═══ GIVEN TEXT

This information is generalized and not intended as specific medical advice. Consult your healthcare professional before taking or discontinuing any drug or commencing any course of treatment.
Serious. These medicines may interact and cause very harmful effects. Contact your healthcare professional (e.g. doctor or pharmacist) for more information.
How the interaction occurs:
When these two medicines are taken together, your body may process your ritonavir more quickly.
What might happen:
Your blood levels of protease inhibitor may decrease and reduce its beneficial effects.
What you should do about this interaction:
Contact your healthcare professionals (e.g. doctor or pharmacist) as soon as possible about taking these two medicines together. They may already be aware of this interaction and may be monitoring you for it. Do not start, stop, or change the dosage of any medicine before checking with them first.
1.Norvir (ritonavir) US prescribing information. Abbott Laboratories November, 2012.
2.Priftin (rifapentine) US prescribing information. Sanofi-Aventis U.S. LLC July, 2010.
3.Centers for Disease Control and Prevention Division of Tuberculosis Elimination. Updated Guidelines for the Use of Rifamycins for the Treatment of Tuberculosis Among HIV-Infected Patients Taking Protease Inhibitors or Nonnucleoside Reverse Transcriptase Inhibitors. Available at http://www.cdc.gov/nchstp/tb/tb_hiv_drugs/PDF/tbhiv.pdf January 20, 2004.
4.Phansalkar S, Desai AA, Bell D, Yoshida E, Doole J, Czochanski M, Middleton B, Bates DW. High-priority drug-drug interactions for use in electronic health records. J Am Med Inform Assoc 2012 Sep-Oct; 19(5):735-43.

══════

◆ THE PROBLEM ◆
Copy the ritonavir and rifapentine interaction notice word for word, in full.

═══ RECORDS SHOWN

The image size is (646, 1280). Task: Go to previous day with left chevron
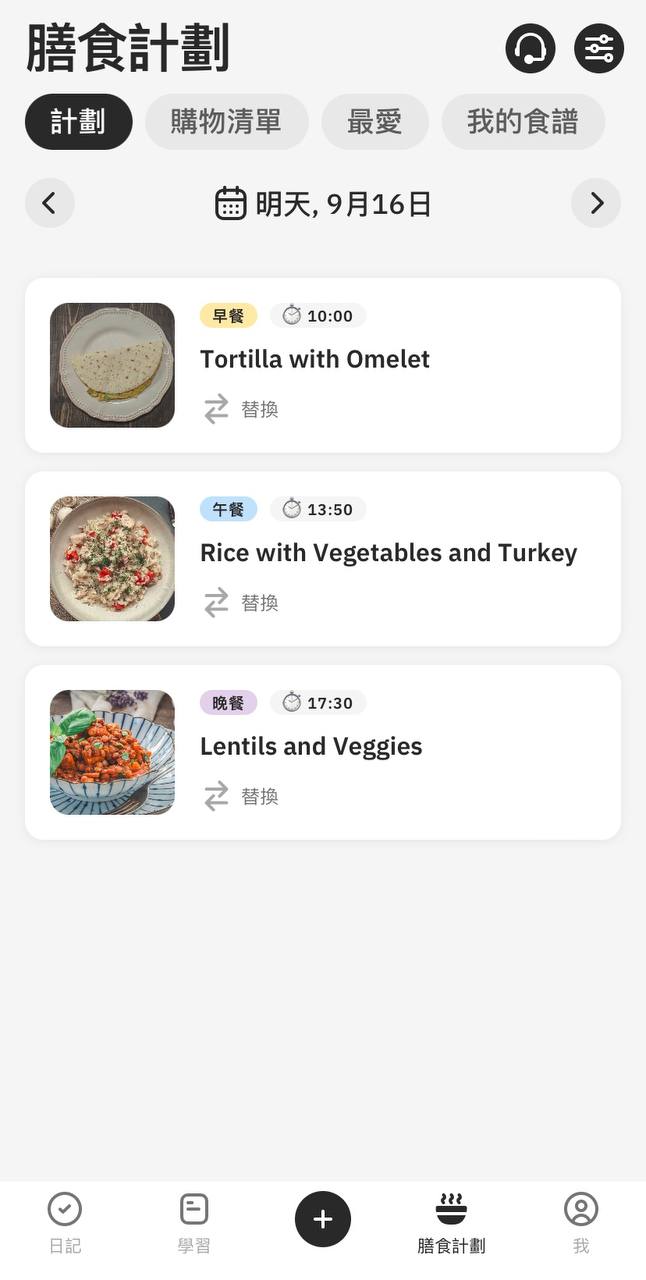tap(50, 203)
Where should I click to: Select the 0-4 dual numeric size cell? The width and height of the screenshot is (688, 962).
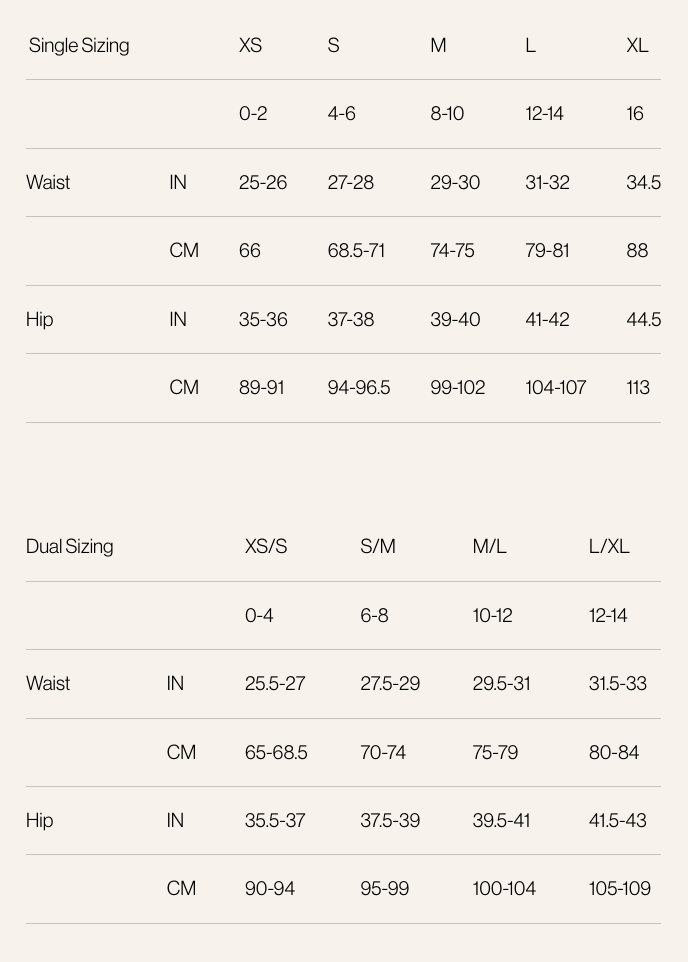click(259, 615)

══════
═══ RECORDS SHOWN

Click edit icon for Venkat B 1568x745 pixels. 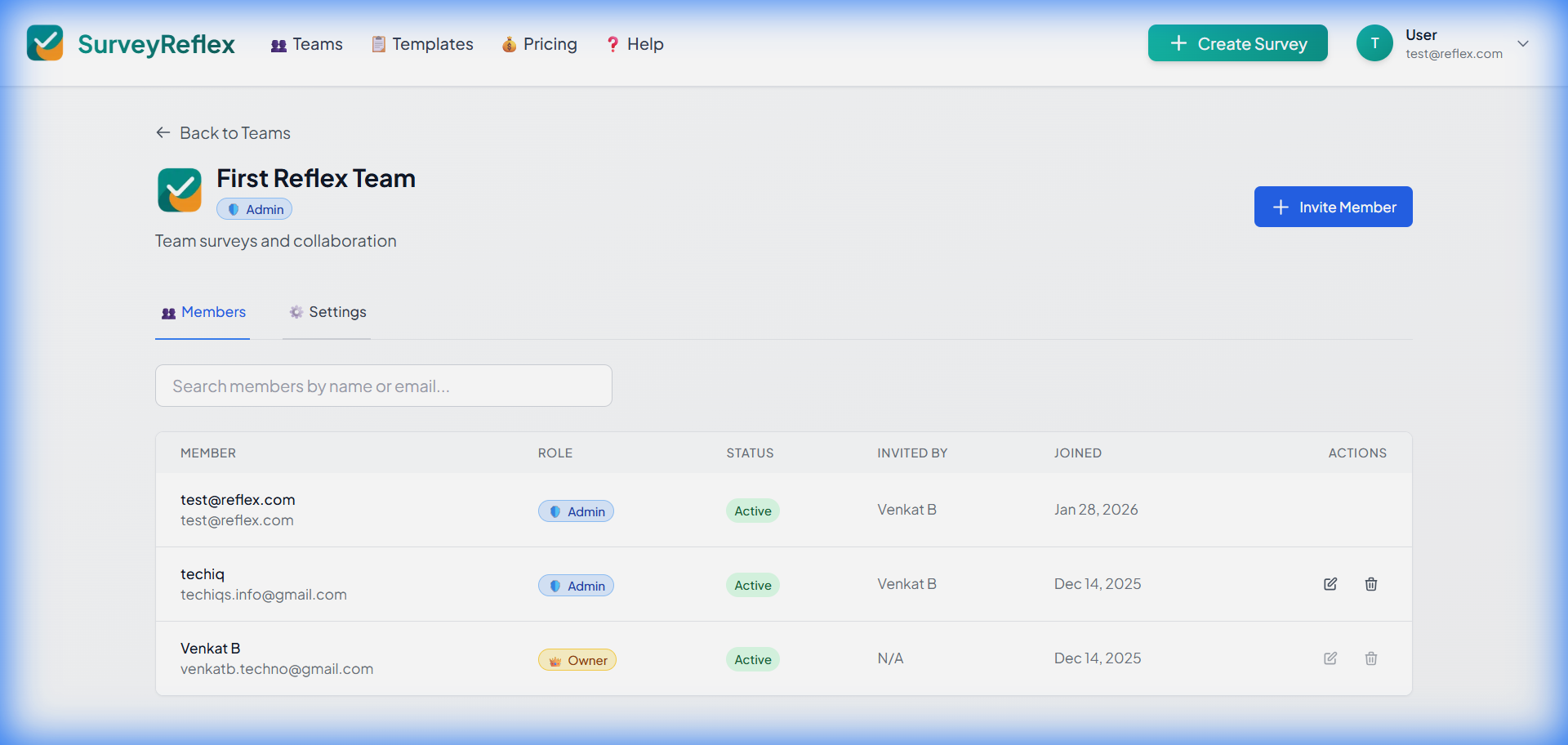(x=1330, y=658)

══════

◆ RESULT OF THE TASK ◆
This information is generalized and not intended as specific medical advice. Consult your healthcare professional before taking or discontinuing any drug or commencing any course of treatment.
Serious. These medicines may interact and cause very harmful effects. Contact your healthcare professional (e.g. doctor or pharmacist) for more information.
How the interaction occurs:
When these two medicines are taken together, your body may process your ritonavir more quickly.
What might happen:
Your blood levels of protease inhibitor may decrease and reduce its beneficial effects.
What you should do about this interaction:
Contact your healthcare professionals (e.g. doctor or pharmacist) as soon as possible about taking these two medicines together. They may already be aware of this interaction and may be monitoring you for it. Do not start, stop, or change the dosage of any medicine before checking with them first.
1.Norvir (ritonavir) US prescribing information. Abbott Laboratories November, 2012.
2.Priftin (rifapentine) US prescribing information. Sanofi-Aventis U.S. LLC July, 2010.
3.Centers for Disease Control and Prevention Division of Tuberculosis Elimination. Updated Guidelines for the Use of Rifamycins for the Treatment of Tuberculosis Among HIV-Infected Patients Taking Protease Inhibitors or Nonnucleoside Reverse Transcriptase Inhibitors. Available at http://www.cdc.gov/nchstp/tb/tb_hiv_drugs/PDF/tbhiv.pdf January 20, 2004.
4.Phansalkar S, Desai AA, Bell D, Yoshida E, Doole J, Czochanski M, Middleton B, Bates DW. High-priority drug-drug interactions for use in electronic health records. J Am Med Inform Assoc 2012 Sep-Oct; 19(5):735-43.